Mariam Shawky, an actress in her twenties, filmed the man aboard a crowded Cairo bus earlier this week, accusing him of stalking and harassing her near her workplace on multiple occasions.
“This time, he followed me on the bus,” Shawky, who has been dubbed “the bus girl” by local media, said in a clip posted on TikTok.
“He kept harassing me,” added the woman, who did not respond to an AFP request for comment.
Hoping other passengers would intervene, Shawky instead found herself isolated. The video shows several men at the back of the bus staring at her coldly as she confronts her alleged harasser.
The man mocks her appearance, calls her “trash,” questions her clothing and moves toward her in what appears to be a threatening manner.

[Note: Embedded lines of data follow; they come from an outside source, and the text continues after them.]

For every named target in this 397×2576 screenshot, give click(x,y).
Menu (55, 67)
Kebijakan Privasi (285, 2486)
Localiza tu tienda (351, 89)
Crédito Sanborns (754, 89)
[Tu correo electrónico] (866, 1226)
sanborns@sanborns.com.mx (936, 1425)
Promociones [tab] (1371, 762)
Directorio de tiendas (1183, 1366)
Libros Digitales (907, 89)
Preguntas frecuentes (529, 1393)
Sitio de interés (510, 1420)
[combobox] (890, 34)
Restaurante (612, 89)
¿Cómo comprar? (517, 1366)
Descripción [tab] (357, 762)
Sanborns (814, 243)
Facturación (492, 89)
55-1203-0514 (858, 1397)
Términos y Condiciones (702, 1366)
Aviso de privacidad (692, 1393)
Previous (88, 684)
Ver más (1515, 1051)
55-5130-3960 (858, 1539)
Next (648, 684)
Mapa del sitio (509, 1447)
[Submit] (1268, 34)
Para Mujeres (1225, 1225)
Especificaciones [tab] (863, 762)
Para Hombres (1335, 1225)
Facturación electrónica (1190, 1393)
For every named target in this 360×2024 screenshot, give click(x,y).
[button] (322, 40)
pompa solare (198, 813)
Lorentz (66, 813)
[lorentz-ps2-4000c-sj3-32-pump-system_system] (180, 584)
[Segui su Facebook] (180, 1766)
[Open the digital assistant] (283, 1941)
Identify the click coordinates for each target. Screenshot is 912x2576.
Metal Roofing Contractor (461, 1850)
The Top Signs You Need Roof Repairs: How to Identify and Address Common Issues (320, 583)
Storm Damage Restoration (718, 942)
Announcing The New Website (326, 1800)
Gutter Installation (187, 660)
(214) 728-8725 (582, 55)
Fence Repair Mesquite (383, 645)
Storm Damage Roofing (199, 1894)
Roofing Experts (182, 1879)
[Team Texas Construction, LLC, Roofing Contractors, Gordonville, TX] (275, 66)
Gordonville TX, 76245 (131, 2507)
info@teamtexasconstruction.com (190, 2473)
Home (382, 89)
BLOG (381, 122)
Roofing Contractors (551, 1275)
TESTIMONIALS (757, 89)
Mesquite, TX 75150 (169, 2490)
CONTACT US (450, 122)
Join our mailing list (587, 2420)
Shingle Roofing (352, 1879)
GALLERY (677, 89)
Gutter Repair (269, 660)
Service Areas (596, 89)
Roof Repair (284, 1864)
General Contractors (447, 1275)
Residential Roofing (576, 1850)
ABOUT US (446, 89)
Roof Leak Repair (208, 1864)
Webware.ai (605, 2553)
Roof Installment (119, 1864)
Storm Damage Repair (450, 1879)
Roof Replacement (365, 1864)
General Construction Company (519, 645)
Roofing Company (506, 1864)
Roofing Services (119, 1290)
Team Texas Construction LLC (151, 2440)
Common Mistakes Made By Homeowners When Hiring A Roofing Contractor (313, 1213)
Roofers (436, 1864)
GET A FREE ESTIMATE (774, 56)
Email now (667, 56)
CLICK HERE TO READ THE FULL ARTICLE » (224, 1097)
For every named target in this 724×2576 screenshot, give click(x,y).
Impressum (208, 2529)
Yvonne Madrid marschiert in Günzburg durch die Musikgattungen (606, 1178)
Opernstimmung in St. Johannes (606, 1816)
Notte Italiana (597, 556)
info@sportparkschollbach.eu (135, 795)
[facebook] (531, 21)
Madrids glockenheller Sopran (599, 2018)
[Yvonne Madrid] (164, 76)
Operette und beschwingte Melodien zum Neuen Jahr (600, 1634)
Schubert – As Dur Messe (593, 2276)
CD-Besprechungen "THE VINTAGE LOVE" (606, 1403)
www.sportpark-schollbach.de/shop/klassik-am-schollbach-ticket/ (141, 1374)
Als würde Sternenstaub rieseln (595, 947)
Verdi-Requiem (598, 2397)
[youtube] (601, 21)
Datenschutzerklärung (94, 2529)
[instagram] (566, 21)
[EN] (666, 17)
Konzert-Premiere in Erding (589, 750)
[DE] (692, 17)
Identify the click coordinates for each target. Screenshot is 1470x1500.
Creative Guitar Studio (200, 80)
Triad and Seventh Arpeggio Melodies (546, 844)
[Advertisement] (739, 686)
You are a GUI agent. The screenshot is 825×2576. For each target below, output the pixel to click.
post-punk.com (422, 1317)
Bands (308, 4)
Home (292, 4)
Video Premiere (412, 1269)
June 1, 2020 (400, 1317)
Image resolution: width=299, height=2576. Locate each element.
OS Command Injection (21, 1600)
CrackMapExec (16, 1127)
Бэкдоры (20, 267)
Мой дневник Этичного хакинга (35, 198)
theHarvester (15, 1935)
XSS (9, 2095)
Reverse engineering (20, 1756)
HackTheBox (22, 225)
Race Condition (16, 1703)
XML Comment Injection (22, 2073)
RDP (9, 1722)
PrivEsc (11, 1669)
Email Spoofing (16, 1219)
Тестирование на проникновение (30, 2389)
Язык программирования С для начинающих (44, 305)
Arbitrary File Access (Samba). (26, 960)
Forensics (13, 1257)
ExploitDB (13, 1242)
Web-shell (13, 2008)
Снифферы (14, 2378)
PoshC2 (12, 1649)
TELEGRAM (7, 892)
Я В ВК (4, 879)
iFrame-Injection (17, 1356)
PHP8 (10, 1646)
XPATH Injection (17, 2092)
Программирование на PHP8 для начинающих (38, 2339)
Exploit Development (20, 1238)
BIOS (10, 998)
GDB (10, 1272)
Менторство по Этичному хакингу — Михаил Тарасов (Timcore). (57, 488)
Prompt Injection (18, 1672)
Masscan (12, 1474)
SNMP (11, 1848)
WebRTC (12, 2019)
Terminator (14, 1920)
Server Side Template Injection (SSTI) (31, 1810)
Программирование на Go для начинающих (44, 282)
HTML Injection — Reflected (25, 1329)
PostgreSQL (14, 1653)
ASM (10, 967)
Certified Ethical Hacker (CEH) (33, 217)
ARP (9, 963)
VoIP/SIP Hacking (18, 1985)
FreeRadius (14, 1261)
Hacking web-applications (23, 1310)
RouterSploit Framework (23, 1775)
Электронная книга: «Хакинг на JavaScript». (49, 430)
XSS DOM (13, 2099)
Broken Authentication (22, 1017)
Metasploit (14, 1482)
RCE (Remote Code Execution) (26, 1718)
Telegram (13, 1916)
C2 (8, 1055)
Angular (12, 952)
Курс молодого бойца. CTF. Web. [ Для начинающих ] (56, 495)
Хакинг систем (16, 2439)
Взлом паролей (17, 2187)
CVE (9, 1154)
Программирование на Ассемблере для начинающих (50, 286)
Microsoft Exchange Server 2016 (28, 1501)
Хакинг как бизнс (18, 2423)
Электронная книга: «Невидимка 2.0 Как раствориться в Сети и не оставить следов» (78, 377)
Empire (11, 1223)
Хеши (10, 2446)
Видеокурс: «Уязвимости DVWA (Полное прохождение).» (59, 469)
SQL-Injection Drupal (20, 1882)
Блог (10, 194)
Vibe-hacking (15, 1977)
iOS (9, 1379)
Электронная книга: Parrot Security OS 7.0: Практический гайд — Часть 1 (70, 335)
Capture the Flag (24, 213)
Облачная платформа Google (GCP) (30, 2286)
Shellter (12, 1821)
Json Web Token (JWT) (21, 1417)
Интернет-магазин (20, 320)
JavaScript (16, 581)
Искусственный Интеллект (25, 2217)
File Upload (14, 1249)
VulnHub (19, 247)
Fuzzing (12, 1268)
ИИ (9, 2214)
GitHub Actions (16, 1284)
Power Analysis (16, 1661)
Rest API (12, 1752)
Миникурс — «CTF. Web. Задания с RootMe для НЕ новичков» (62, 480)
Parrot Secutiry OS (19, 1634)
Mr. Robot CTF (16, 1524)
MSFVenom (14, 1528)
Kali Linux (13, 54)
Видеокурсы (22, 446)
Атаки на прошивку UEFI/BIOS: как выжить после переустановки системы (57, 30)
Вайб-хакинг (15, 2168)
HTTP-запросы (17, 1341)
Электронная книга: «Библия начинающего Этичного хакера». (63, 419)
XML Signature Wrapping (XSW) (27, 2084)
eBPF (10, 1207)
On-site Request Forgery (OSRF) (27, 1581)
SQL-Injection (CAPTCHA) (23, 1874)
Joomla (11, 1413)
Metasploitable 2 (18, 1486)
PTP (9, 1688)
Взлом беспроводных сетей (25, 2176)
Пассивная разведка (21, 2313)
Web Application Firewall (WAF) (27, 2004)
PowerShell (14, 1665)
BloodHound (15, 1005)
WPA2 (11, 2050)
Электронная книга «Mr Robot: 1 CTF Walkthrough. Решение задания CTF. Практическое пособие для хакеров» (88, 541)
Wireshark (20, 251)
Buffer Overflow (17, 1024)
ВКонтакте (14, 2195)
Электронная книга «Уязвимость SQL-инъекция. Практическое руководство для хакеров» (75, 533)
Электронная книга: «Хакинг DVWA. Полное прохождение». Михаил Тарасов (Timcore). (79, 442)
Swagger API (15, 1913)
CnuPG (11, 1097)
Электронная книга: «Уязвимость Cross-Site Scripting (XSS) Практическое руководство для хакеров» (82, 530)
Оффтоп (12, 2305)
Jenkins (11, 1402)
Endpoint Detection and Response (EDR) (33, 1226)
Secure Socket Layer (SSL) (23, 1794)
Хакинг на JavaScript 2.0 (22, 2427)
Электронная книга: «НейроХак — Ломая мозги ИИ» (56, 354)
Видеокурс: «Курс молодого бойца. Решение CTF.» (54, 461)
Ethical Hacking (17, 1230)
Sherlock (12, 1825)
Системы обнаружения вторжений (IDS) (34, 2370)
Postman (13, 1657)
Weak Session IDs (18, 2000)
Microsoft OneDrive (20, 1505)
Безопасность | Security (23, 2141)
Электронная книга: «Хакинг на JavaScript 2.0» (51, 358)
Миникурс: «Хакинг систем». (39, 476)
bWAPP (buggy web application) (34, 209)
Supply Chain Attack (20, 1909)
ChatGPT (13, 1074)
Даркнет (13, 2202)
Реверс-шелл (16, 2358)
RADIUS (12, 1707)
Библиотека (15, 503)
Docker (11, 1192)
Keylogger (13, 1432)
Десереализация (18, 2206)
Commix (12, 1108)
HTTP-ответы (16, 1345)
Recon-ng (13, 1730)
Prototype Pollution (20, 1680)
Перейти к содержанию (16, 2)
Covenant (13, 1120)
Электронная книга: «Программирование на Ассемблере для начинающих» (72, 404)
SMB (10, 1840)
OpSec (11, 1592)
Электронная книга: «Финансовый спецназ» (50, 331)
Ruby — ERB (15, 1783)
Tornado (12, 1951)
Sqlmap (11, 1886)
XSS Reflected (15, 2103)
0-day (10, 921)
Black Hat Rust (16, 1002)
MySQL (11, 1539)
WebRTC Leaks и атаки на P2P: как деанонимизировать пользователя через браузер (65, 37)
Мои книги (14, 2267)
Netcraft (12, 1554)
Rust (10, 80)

No one steps in to help. One male passenger, holding prayer beads, orders her to sit down and be quiet, while another gently restrains the man but does not defend Shawky.
Death threats
As the video spread across social media, the woman received a brief flurry of support, but it was quickly overwhelmed by a torrent of abuse.
Some high-profile public figures fueled the backlash.
Singer Hassan Shakosh suggested she had provoked the situation by wearing a piercing, saying it was “obvious what she was looking for.”
Online, the comments were more extreme. “I’ll be the first to kill you,” one user wrote. “If you were killed, no one would mourn you,” said another.
The case has revived a longstanding national debate in Egypt over harassment and violence against women.
A 2013 UN study found that 99.3 percent of Egyptian women reported experiencing harassment, with more than 80 percent saying they faced it regularly on public transport.
That same year, widespread protests against sexual violence rocked the Egyptian capital.
In 2014, a law criminalizing street harassment was passed. However, progress since then has been limited. Enforcement remains inconsistent and authorities have never released figures on the number of convictions.
Public concern spiked after previous high-profile incidents, including the 2022 killing of university student Nayera Ashraf, stabbed to death by a man whose advances she had rejected.
The perpetrator was executed, yet at the time “some asked for his release,” said prominent Egyptian feminist activist Nadeen Ashraf, whose social-media campaigning helped spark Egypt’s MeToo movement in 2020.
Denials
In the latest case, the authorities moved to act even though the bus company denied any incident had taken place in a statement later reissued by the Ministry of Transport.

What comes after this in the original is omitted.